Trans-Planckian signals from the breaking of local Lorentz invariance
Hael Collins (University of Massachusetts), R. Holman (Carnegie, Mellon University)

TL;DR
This paper explores how breaking local Lorentz invariance at tiny scales could produce unique signals in the primordial power spectrum, with some corrections mimicking effects from inflationary field states.
Contribution
It identifies specific irrelevant operators that lead to distinctive, non-oscillatory corrections in the primordial power spectrum, linking Lorentz violation to observable inflationary signals.
Findings
Certain operators produce non-oscillatory spectrum corrections
Some corrections match effects from inflationary field states
Breakdown of Lorentz invariance can leave detectable imprints
Abstract
This article examines how a breakdown of a locally Lorentz invariant, point-like description of nature at tiny space-time intervals would translate into a distinctive set of signals in the primordial power spectrum generated by inflation.
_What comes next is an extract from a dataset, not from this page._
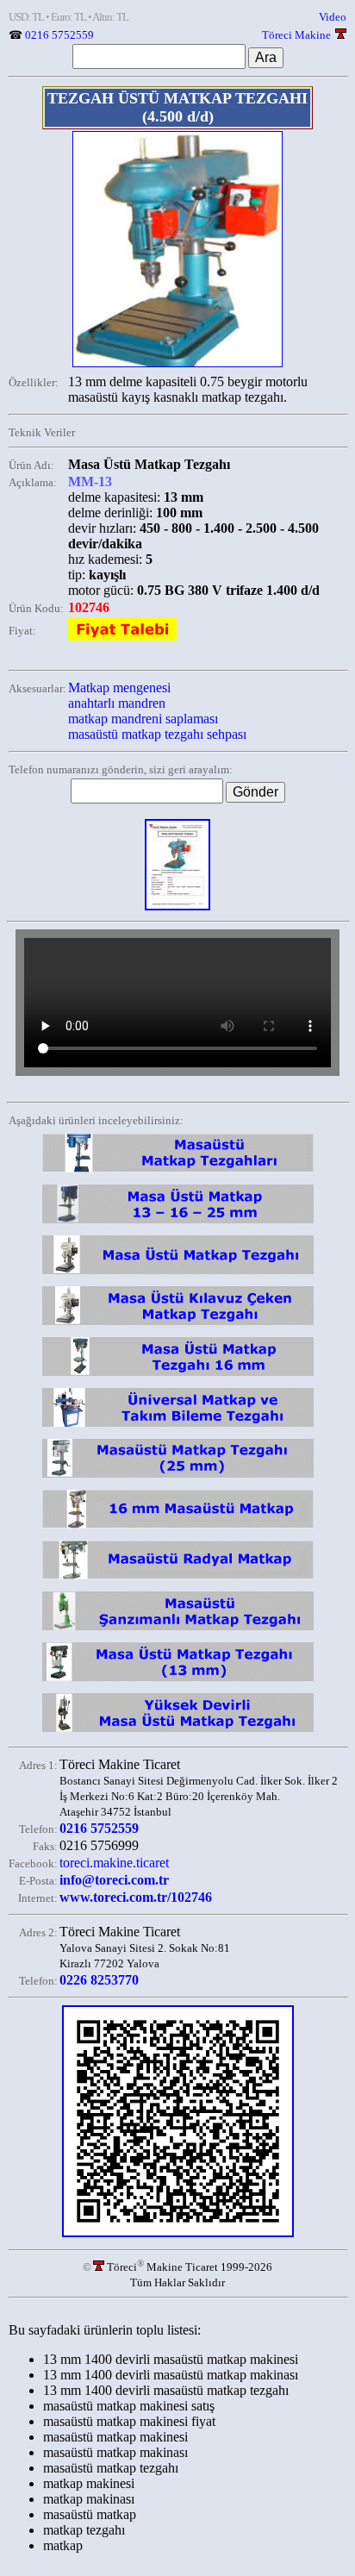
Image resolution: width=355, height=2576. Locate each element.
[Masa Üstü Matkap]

We examine the leading irrelevant operators that are consistent with the spatial translations and rotations of a preferred, isotropically expanding, background. A few of the resulting corrections to the primordial power spectrum do not have the usual oscillatory factor, which is sometimes taken to be characteristic of a "trans-Planckian" signal. Perhaps more interestingly, one of these leading irrelevant operators exactly reproduces a correction to the power spectrum that occurs in effective descriptions of the state of the field responsible for inflation.